Ce fut sous une pluie battante qu'Evelyn rejoignit la maison miteuse dans laquelle Joli-Coeur et ses sbires avaient établi leur quartier général. Après avoir frappé à la porte, elle dût attendre de longues minutes sous des trombes d'eau avant qu'on ne lui ouvre. Elle passa devant l'homme qui lui avait ouvert en lui jetant un regard noir qu'il ignora en baillant ostensiblement, et pénétra dans la pièce principale. Il devait être autours de onze heures et la salle était quasiment déserte, à l'exception d'un soudard affalé sous une table. Pas de trace de Joli-Coeur.

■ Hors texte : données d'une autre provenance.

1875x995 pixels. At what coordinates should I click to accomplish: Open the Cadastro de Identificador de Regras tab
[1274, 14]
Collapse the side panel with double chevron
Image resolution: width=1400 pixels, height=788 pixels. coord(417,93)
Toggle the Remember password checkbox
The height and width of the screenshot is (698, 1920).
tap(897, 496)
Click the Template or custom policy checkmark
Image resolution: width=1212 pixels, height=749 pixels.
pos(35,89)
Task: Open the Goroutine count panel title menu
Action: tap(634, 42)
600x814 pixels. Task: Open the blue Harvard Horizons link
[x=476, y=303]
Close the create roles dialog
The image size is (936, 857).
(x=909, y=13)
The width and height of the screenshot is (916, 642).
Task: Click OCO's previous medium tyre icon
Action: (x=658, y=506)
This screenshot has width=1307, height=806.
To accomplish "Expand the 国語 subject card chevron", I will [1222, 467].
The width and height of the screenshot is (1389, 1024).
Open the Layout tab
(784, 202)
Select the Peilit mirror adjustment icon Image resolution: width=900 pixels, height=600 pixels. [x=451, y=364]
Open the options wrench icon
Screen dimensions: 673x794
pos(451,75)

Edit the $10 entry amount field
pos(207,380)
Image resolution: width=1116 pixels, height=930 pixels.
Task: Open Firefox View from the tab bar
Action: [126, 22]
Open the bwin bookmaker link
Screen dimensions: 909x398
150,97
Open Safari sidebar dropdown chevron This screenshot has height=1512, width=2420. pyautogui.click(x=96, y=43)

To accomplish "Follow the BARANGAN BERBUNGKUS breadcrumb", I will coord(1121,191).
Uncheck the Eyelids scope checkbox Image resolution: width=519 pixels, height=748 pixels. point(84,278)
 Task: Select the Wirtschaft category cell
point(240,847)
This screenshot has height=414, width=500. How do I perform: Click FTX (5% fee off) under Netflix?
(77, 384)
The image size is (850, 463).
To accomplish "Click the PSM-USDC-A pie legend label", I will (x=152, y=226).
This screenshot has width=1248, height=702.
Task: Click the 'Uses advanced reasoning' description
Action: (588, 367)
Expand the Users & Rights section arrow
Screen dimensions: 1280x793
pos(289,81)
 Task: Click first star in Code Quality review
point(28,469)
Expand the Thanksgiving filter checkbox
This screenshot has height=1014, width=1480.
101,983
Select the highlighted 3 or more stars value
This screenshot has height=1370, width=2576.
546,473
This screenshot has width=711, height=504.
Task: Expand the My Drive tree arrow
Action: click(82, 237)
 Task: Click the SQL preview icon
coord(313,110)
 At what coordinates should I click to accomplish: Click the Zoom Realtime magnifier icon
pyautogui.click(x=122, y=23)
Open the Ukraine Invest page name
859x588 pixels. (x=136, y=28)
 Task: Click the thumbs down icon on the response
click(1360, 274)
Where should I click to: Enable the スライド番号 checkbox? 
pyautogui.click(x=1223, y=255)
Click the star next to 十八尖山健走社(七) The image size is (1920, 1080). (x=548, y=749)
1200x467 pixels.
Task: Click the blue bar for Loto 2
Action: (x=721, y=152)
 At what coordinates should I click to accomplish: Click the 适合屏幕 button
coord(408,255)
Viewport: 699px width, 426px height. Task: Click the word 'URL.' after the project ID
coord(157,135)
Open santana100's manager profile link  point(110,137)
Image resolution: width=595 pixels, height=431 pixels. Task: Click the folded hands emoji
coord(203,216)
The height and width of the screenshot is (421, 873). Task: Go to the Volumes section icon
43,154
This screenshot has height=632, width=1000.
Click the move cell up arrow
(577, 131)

Evelyn s'assit à une table au fond et attendit.
Un gros quart d'heure plus tard, Joli-Coeur entrait dans la pièce, mal rasé et une pipe à la main. Il vint s'installer en face de la jeune fille et lui lança un sourire tordu et avec trop peu de dents pour être honnête.
"Alors gamine, où est mon or?"Evelyn posa sur la table le sachet de tissu, une bourse contenant les pièces et la lyre. Le malfrat commença par compter, l'argent, puis examina soigneusement chacune des pierres précieuses dans la lumière terne qui filtrait des fenêtres. Il jeta un regard dédaigneux sur la lyre avant de la rejeter sur la table sans ménagements.
"Pas mal. C'est tout ce que tu as?"Ses petits yeux porcins s'étaient faits inquisiteurs. La voleuse décida de dire – partiellement – la vérité.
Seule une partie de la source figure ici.